Kennen Sie auch solche Katastrophen-Junkies? Also Menschen, denen immer alles erdenklich Schlimme zustößt. Oberste Regel: Solche sollte man bloß nie mit der kleinen Höflichkeitsfloskel „Wie geht's denn so?“ hoch hutschen. Denn dann folgt eine Suada wie: „Frag’ mich bloß nicht! Stell dir vor: voller Reflux-Alarm. Champagner und ich – aus und vorbei. Magenkrämpfe, Sodbrennen you name it.“ – An dieser Stelle fällt mir immer die einst so lustige Fürstin Gloria von Thurn und Taxis ein, die den Weltenlauf einmal mit der Weisheit bereicherte: „Man hat kein Sodbrennen, man hat höchstens Jagdverletzungen.“ Der echte Katastrophen-Junkie ist jedoch mit so einer Reflux-Null-Meldung gerade einmal erst warm geworden: Jetzt geht es dann richtig los mit existenzerschütternden Schicksalsschlägen wie Migräneattacken, Renovierungsarbeiten in der verfluchten Nachbarwohnung, enervierende Auftraggeber, Kreditkarten-Hacker, die in Rimini Bootsmotoren kauften, zwischengeschlechtliche Kälte, weil ein Lebenspartner mit dem Einfühlungsvermögen eines Pantoffeltiers, und gestern am Markt keine satisfaktionsfähigen Artischocken bekommen. Und richtig hart wird es dann, wenn man nach einem solchen Klagelied einen leicht ironischen Dur-Akkord ins Spiel bringt à la „Jetzt stehe ich aber wirklich unter Artischock“ oder „First World Problems, darling“. Dann wird man als herzlos, egomanisch und empathiebefreit gescholten.
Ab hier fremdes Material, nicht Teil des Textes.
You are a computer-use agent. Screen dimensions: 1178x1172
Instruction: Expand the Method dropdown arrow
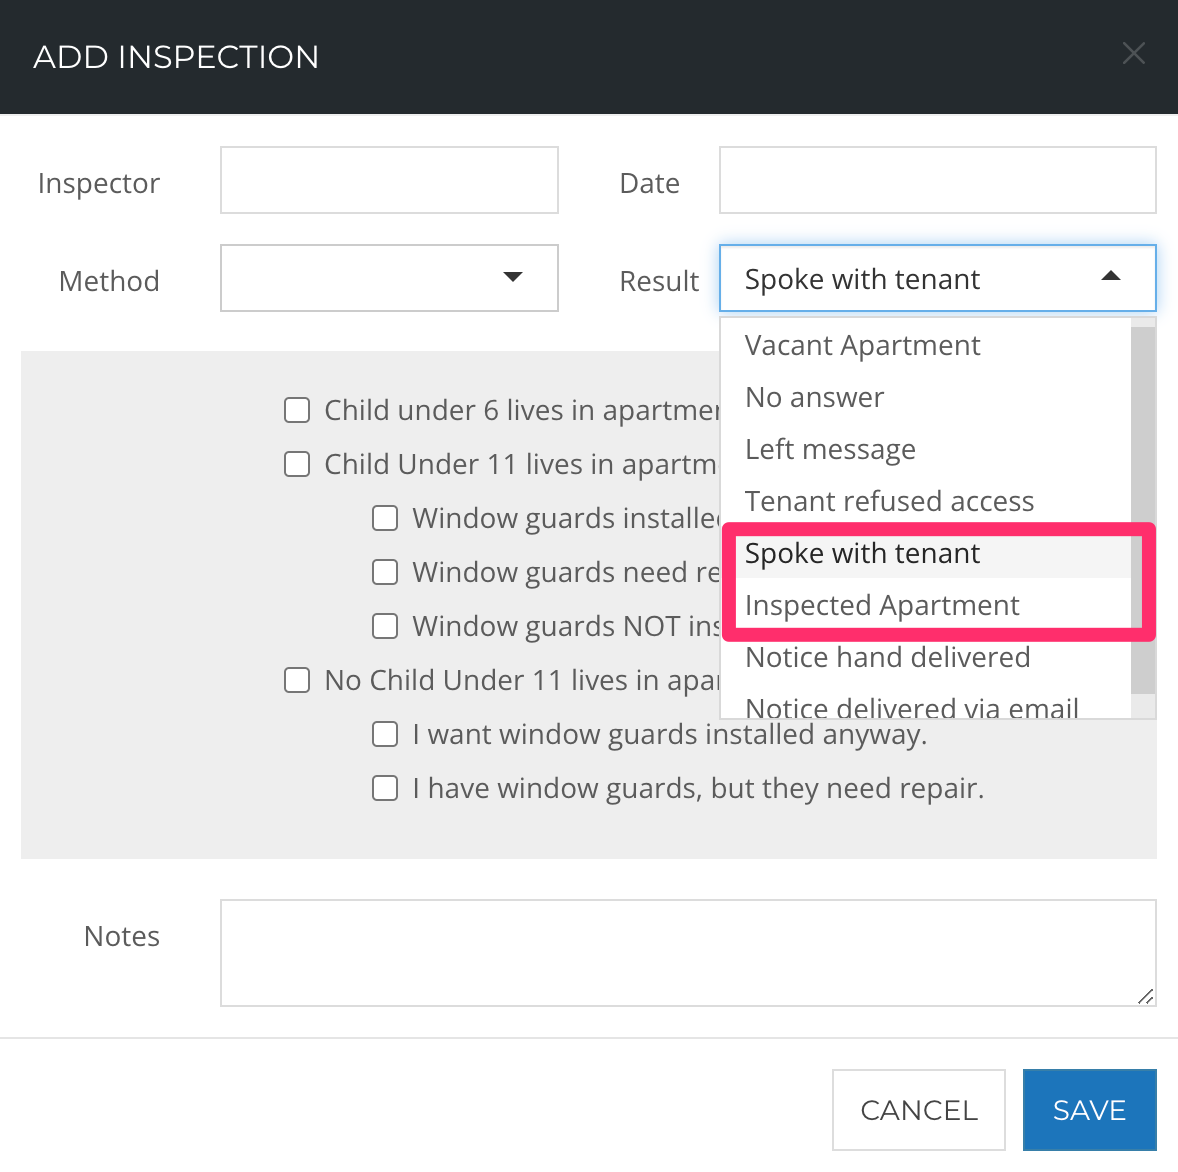coord(512,277)
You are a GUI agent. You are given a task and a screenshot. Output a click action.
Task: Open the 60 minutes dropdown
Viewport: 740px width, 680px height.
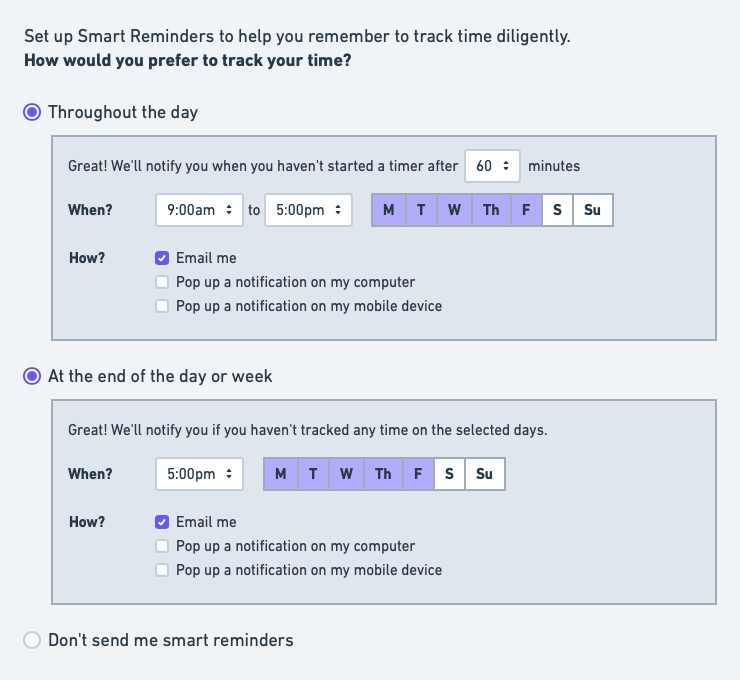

Das größte Elend für diese Katastrophilen wäre, wenn ihr Leben eine Autobahn mit Gänseblümchen-Rand wäre, also alles glatt ginge, bar jeglichen Jammer-Potenzials. Warum man mit solchen Hobby-Tragöden dennoch den Kontakt halten soll? Ganz einfach: Weil einem das eigene Leben nach so einem Telefonat wieder wie ein Volksfest mit Freizuckerwatte erscheint.